The count of such numbers x can be counted using the following mathematical trick. The count = pow(2, count of zero bits).

def countValues (n):                        

    count = 0                               

    for i in range(n + 1):                        

        if ((n + i) == (n ^ i)):                       

            count += 1                                       

    return count                                      

3. A number is a power of 2:                                                                  

If a number N is a power of 2, then the bitwise AND of N and N-1 will be 0. But this will not work if N is 0. So just check these two conditions, if any of these two conditions is true.

def isPowerOfTwo(x):                                                               

  # First x in the below expression is  for  the case when x is 0 

  return x and (not(x & (x - 1)))                                                    

4. Find XOR of all subsets of a set                                                                                 

We can do it in O(1) time. The answer is always 0 if the given set has more than one element. For sets with a single element, the answer is the value of the single element. 

def findXOR(Set, n):                                     

    # XOR is 1 only when   n is 1, else 0                    

    if (n == 1):                              

        return Set[0]                           


        return 0                                    

arr= [1, 2, 3]                                    

print("XOR of XOR's of all subsets is ",findXOR(arr, 3))                             

Output: XOR of XOR's of all subsets is 0                                                  

Time Complexity: O(1)            Auxiliary Space: O(1)                                   

5. The Quickest way to swap two numbers:                                                       

Two numbers can be swapped easily using the following bitwise operations: a ^= b

6.   Check if a number has bits in an alternate pattern:                                                  

We can quickly check if bits in a number are in an alternate pattern (like 101010).  Compute bitwise XOR (XOR denoted using ^) of n and (n >> 1). If n has an alternate pattern, then n ^ (n >> 1) operation will produce a number having all bits set.



Bitwise Operations decrease the time, and space complexity of code on a high scale. There are many logics and implementations that can be done very easily using bitwise operations. Bitwise Operations are heavily used in compression and Encryption.  In the Connection medium, checksum, parity bits, stop bits, and flow control algorithms all use bitwise encryption and compression process since the medium is capable of transferring data in bits. Checksum and Cyclic Redundancy Check (CRC) uses bits for the error detection process when data is transferred through a medium. The flow of data in electronic machines is in the form of bits. These machines use logic gates which are designed to maintain the flow of signals, data, and processes through a system. The microprocessor is an example of this system. This device is completely designed on the bitwise operators and operations.

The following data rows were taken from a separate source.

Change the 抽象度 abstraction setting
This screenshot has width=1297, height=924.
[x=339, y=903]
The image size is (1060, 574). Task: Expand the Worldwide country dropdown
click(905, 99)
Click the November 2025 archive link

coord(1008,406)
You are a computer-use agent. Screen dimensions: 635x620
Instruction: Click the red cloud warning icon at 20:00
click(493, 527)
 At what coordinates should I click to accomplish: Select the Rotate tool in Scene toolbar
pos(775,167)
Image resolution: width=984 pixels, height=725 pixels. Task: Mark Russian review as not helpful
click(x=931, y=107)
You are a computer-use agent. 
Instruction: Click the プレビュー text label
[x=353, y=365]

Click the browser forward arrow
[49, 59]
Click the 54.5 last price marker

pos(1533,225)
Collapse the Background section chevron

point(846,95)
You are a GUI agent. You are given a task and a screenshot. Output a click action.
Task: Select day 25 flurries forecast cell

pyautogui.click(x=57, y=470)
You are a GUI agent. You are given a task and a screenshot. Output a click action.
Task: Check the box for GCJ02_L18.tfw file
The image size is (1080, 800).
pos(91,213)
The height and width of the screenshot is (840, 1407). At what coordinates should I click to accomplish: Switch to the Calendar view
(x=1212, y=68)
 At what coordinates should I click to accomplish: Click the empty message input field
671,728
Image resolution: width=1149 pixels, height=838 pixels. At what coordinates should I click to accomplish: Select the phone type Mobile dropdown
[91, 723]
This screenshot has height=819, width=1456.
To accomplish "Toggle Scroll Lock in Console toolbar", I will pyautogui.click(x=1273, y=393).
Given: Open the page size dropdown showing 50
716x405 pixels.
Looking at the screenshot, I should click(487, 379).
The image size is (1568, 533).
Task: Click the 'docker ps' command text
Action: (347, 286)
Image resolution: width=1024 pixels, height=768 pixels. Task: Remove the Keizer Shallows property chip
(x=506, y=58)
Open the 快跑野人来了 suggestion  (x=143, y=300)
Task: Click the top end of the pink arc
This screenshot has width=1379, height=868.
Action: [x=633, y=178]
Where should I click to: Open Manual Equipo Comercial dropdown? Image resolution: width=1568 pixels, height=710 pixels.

Digital image processing uses bitwise operations on image pixels. To enhance the image, to view the different sections of the microscopic image, the image is captured by the satellites and telescopes of the outer space. Bitwise Operations are performed on these images to see a clear view, or to extract the different sections of the images.

If you want to become a competitive programmer, then you had to have well versed in bitwise operations. Bitwise Operations decrease the time, and space complexity of code on a high scale. There are many logics and implementations that can be done very easily using bitwise operations.